In the entries below, how many lines hold the word "will"? Answer with the number only.

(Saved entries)
_ _ _ _
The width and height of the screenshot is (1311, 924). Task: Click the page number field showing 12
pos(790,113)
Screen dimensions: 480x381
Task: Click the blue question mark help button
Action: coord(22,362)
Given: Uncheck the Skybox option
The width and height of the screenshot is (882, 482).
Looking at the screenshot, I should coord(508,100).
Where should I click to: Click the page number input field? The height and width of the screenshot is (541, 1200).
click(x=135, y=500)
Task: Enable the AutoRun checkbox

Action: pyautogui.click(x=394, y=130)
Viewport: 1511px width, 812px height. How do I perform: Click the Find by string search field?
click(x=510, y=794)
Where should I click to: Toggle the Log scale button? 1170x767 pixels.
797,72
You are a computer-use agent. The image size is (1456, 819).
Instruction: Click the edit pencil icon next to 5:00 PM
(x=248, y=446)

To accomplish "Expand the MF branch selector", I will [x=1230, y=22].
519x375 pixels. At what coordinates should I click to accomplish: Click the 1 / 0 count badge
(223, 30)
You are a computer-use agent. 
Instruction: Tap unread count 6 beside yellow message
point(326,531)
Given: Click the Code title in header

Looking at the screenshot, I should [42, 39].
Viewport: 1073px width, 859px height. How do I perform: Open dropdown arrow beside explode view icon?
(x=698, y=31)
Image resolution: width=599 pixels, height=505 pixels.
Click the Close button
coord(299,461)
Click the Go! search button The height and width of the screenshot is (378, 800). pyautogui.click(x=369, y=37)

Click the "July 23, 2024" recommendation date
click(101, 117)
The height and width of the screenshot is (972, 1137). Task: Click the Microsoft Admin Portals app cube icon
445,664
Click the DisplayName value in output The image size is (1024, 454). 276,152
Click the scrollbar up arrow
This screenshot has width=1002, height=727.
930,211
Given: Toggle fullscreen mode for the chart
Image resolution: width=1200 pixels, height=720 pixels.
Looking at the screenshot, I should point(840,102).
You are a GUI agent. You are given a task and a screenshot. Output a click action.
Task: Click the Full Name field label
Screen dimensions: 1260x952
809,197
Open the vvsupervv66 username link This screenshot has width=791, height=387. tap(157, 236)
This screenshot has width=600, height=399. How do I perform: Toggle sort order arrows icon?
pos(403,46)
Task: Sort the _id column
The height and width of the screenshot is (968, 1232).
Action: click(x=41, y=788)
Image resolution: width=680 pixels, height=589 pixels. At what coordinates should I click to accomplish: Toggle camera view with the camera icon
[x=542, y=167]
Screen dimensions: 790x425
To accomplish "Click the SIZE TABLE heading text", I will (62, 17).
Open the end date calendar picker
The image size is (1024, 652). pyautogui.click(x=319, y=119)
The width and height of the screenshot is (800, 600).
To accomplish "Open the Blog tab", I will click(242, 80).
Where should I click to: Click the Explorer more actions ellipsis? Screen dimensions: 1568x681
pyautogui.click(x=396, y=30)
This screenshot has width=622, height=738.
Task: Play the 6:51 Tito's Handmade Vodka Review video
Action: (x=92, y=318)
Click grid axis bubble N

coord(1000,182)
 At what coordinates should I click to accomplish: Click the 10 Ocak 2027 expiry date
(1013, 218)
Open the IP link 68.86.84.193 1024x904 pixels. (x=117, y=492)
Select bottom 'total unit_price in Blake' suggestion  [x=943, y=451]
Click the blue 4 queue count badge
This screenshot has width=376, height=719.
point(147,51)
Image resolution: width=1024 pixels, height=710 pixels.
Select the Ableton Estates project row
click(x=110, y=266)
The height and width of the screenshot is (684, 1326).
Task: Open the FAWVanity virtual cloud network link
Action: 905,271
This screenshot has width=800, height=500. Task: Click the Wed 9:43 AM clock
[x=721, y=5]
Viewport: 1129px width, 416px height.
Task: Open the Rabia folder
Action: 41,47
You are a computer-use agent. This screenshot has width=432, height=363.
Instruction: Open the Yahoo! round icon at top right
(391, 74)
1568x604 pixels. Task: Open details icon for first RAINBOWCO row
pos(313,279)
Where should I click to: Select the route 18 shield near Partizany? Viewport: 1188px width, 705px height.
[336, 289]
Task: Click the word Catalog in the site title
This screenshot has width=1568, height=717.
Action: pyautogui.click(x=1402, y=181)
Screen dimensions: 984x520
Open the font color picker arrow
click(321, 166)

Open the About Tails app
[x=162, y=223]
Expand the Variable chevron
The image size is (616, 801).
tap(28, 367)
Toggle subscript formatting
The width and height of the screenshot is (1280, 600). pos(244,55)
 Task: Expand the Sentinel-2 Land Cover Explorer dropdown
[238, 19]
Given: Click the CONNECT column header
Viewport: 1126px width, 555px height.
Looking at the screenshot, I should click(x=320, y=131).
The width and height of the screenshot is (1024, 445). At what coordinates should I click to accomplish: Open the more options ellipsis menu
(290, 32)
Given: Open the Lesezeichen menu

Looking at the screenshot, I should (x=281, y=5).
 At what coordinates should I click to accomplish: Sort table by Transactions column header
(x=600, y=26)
_ _ _ _
### [ANSWER BELOW]
3